Investors in the troubled Dolphin Trust scheme are facing further delays for their payments as the company has commissioned a review into restructuring the business.
Dolphin Trust, now named German Property Group, wrote to investors on December 12 telling them they would not receive any payments on maturities for the next six months while the review is underway, after which payments would be made on the advice of the reviewers.
This comes after investors were already facing delays to maturity and interest payments on their investments for months last year, as the company blamed the conditions of the German property market for the delays.
The Dolphin Trust, renamed German Property Group in April 2019, is an investment scheme focused on redeveloping German listed buildings into luxury apartments, and had promised UK investors double-digit returns on their investments.
But the company has been beset with problems as investors, many of whom gained access through self-invested personal pensions, saw the maturity date of their investments pass without payment.

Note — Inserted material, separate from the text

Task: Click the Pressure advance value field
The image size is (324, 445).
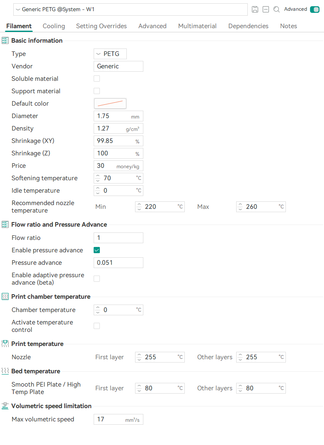Action: (118, 263)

In his latest letter to investors Charles Smethurst, chief executive of GPG, said the company had called in German restructuring specialists CFE to review the business after facing "difficult market conditions".
He wrote: "We appointed CFE due to difficult market conditions we have faced, we feel we needed to have the assistance of a specialised company to assist us in the restructuring process and to ensure all we do is fully validated for the interests of our investors."
He added the review would take up to six months to complete and would entail a "review of all the projects, the valuations, any delays currently in place and fully review the business structure."
At the end a full report will be sent to all pension companies.
Mr Smethurst added: "There will be no payments made on maturities during the review period, the reason for this is to ensure all clients are treated fairly and reasonably in receiving funds as advised by CFE."
Chris Bryans, who runs advice firm Richmond Wealth as well as a claims management service and is representing investors in the scheme, said he felt discouraged by the news.
He said: "I'll be pretty surprised if anyone sees any money out of this and the pension trustees who allowed this investment have a lot of questions to answer in my view."